• Exercise goal: Copy verbatim the stretch of the items from the line containing "You are a computer-use agent. This" through the end of the items.

• Provided material:
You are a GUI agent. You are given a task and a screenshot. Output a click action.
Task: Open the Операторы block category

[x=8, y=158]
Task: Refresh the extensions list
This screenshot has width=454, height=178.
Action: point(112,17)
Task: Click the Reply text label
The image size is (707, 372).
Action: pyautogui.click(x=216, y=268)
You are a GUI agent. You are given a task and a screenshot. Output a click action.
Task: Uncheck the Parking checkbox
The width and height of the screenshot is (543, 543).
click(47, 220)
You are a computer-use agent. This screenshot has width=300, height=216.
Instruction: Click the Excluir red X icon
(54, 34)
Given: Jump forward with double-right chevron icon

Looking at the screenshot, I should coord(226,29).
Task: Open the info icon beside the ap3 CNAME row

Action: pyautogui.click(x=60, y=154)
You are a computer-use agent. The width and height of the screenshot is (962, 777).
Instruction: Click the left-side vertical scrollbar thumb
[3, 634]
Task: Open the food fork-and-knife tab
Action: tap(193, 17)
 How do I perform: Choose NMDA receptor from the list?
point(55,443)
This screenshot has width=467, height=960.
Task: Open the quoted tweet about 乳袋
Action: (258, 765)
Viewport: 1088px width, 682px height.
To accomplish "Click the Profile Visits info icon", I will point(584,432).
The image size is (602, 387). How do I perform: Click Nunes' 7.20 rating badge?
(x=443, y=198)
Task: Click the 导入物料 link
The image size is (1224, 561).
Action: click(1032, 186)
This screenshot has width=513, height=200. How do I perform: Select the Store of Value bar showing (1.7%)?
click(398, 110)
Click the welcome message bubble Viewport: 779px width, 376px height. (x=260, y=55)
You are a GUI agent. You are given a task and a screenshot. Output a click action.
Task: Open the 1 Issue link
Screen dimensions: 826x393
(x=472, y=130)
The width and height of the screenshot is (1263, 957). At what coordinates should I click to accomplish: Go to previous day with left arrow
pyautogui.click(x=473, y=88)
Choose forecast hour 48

• Complete output:
You are a computer-use agent. This screenshot has width=300, height=216.
Instruction: Click the Excluir red X icon
(54, 34)
Given: Jump forward with double-right chevron icon

Looking at the screenshot, I should coord(226,29).
Task: Open the info icon beside the ap3 CNAME row

Action: pyautogui.click(x=60, y=154)
You are a computer-use agent. The width and height of the screenshot is (962, 777).
Instruction: Click the left-side vertical scrollbar thumb
[3, 634]
Task: Open the food fork-and-knife tab
Action: tap(193, 17)
 How do I perform: Choose NMDA receptor from the list?
point(55,443)
This screenshot has width=467, height=960.
Task: Open the quoted tweet about 乳袋
Action: (258, 765)
Viewport: 1088px width, 682px height.
To accomplish "Click the Profile Visits info icon", I will point(584,432).
The image size is (602, 387). How do I perform: Click Nunes' 7.20 rating badge?
(x=443, y=198)
Task: Click the 导入物料 link
The image size is (1224, 561).
Action: click(1032, 186)
This screenshot has width=513, height=200. How do I perform: Select the Store of Value bar showing (1.7%)?
click(398, 110)
Click the welcome message bubble Viewport: 779px width, 376px height. (x=260, y=55)
You are a GUI agent. You are given a task and a screenshot. Output a click action.
Task: Open the 1 Issue link
Screen dimensions: 826x393
(x=472, y=130)
The width and height of the screenshot is (1263, 957). At what coordinates should I click to accomplish: Go to previous day with left arrow
pyautogui.click(x=473, y=88)
Choose forecast hour 48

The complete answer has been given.